Szeroko zakrojona akcja policji w Skale na Dolnym Śląsku. Strażacy walczyli tam z pożarem, ale na miejscu pojawili się także kontrterroryści. Jak dowiedziała się nasza dziennikarka, nie żyje mężczyzna, który zabarykadował się wcześniej w jednym z budynków.
Jak dowiedziała się dziennikarka RMF FM, mężczyzna, który zabarykadował się w budynku najpierw oddał strzał z broni. Według nieoficjalnych informacji strzelał do swojego ojca, który jest w szpitalu i do sąsiada, który nie żyje.
W miejscowości Skała w powiecie jaworskim (woj. dolnośląskie) miała miejsce akcja kontrterrorystów. Policję zaalarmowała straż pożarna, która przyjechała na akcję gaszenia pożaru budynków gospodarczych i mieszkalnych. Służby znalazły na miejscu nieżywego mężczyznę i drugą ranną osobę, którą przewieziono do szpitala. Jak się okazało, w jednym z budynków wciąż przebywał mężczyzna, z którym policja próbowała się porozumieć.
W trakcie prowadzonej akcji gaśniczej jeden z funkcjonariuszy straży pożarnej zauważył w oknie budynku mężczyznę. Akcja gaśnicza została przerwana i do akcji wkroczyli wrocławscy kontrterroryści, był negocjator policyjny z Wrocławia - powiedziała PAP asp. sztab. Ewa Kluczyńska.
Przez długie godziny trwały jednoczesne próby ugaszenia pożaru i przeprowadzenia działań policyjnych. Kontrterroryści przekonywali mężczyznę, by dobrowolnie opuścił dom. Bezskutecznie. W końcu podjęto decyzję o wejściu oddziału do budynku. Tam znaleźli ciało mężczyzny.
Policjanci po drabinie przez okno weszli na pierwsze piętro budynku. Tam znaleźli zwłoki mężczyzny. Ciało zostało zabezpieczone do sekcji - powiedziała dziennikarce RMF FM rzeczniczka Komendy Powiatowej Policji w Jaworze asp. szt. Ewa Kluczyńska.
Z płomieniami walczyło w Skale aż 15 zastępów straży pożarnej. Do pożaru doszło rano w budynku gospodarczym, ale później w sąsiednich mieszkaniach doszło do wybuchu. Sprawa ma też tło kryminalne, a w obiekcie - jak dowiedzieliśmy się nieoficjalnie - mogła znajdować się uzbrojona osoba.

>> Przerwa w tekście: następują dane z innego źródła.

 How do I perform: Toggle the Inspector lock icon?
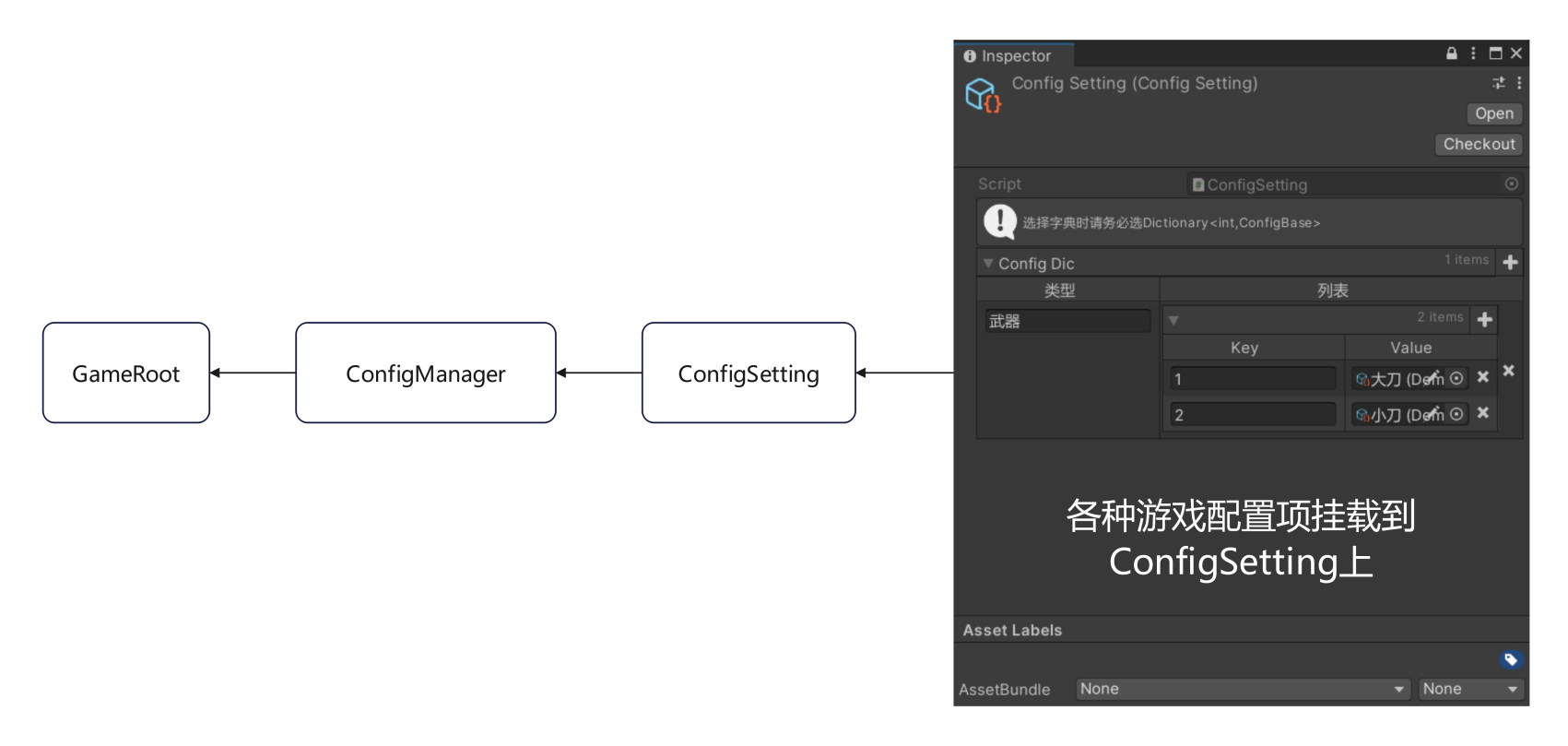tap(1452, 53)
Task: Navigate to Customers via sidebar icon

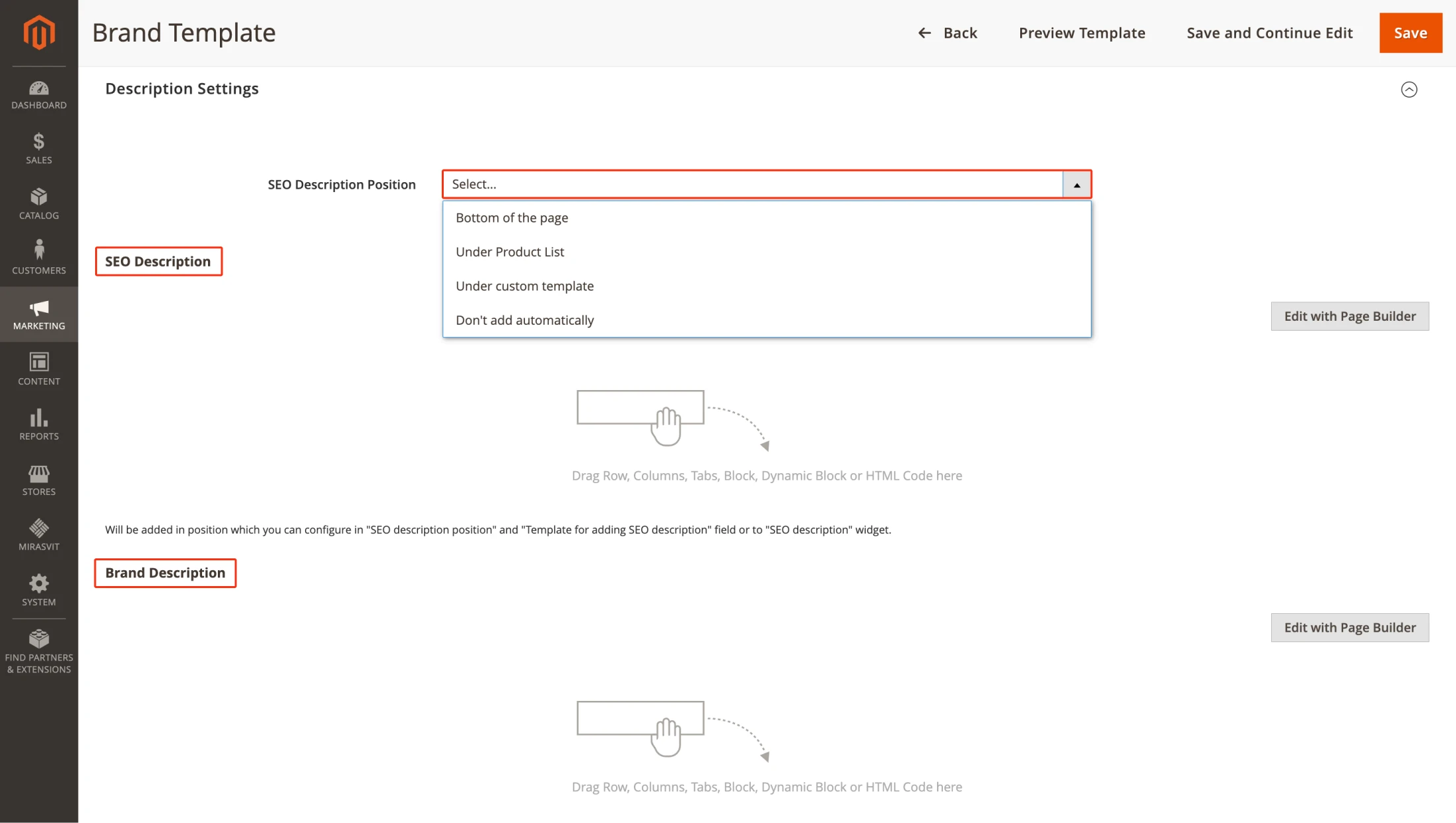Action: (38, 257)
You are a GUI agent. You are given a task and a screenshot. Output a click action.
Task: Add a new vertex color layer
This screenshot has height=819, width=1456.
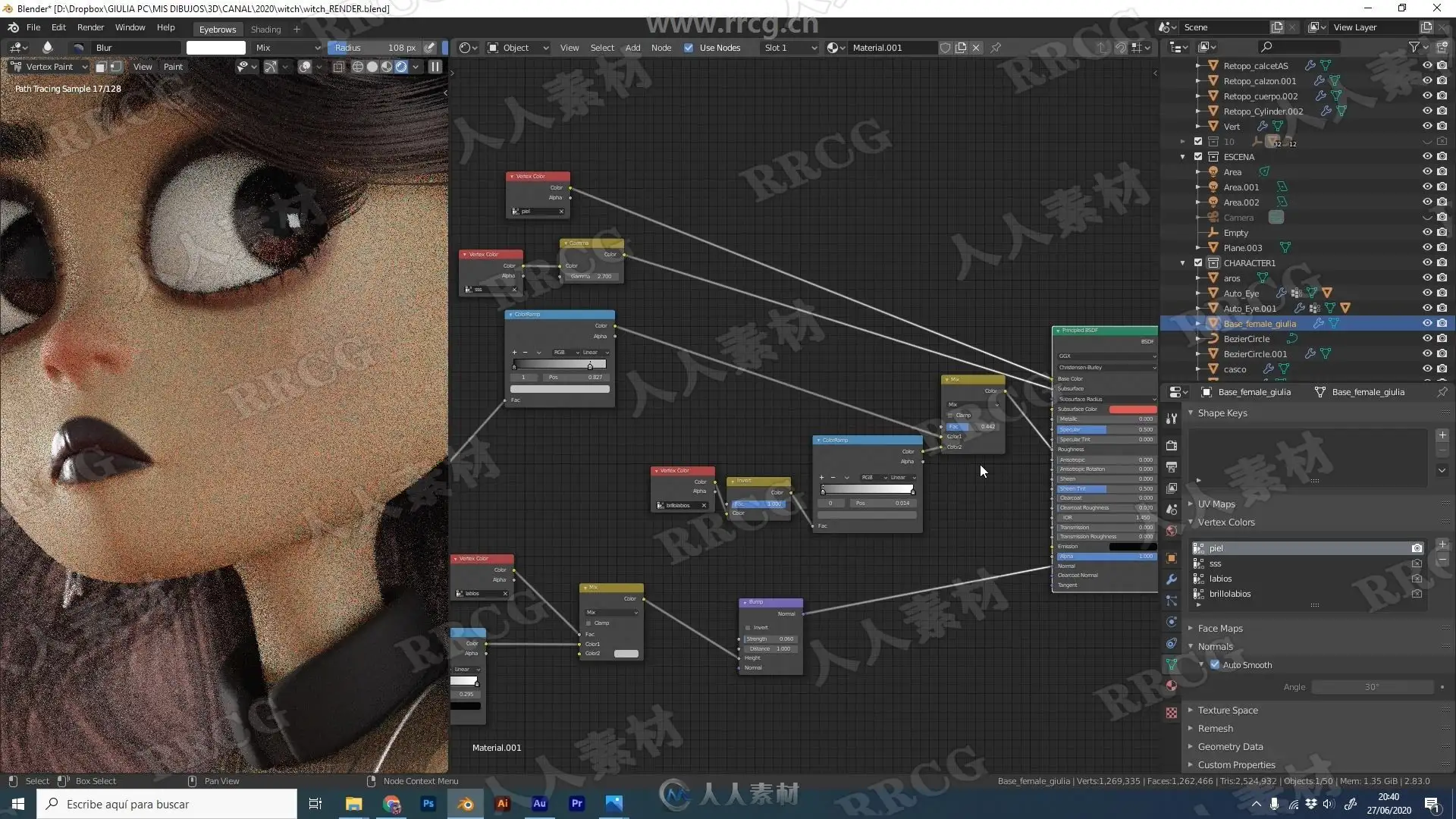click(x=1442, y=544)
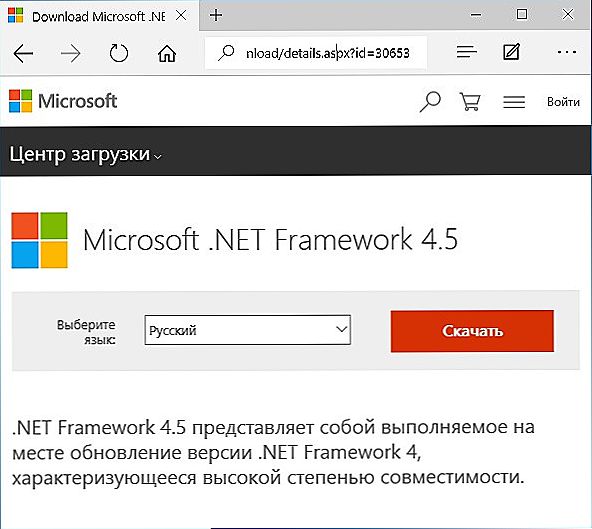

Operacja kontrterrorystów była utrudniona, bo równocześnie trwała akcja gaśnicza. Kontrterrości nie mogli wejść do budynku, dopóki pożar nie został ugaszony. Policja wstrzymuje się także z przedstawieniem oceny wydarzeń w Skale.
Sekcja zwłok i śledztwo wykażą, co było przyczyną śmierci obu mężczyzn - przekazała dziennikarzom Ewa Kluczyńska. Śledztwo prowadzone jest przez Prokuraturę Rejonową w Jaworze. Jak ustaliła PAP, na czwartek 2 stycznia zaplanowano sekcje zwłok.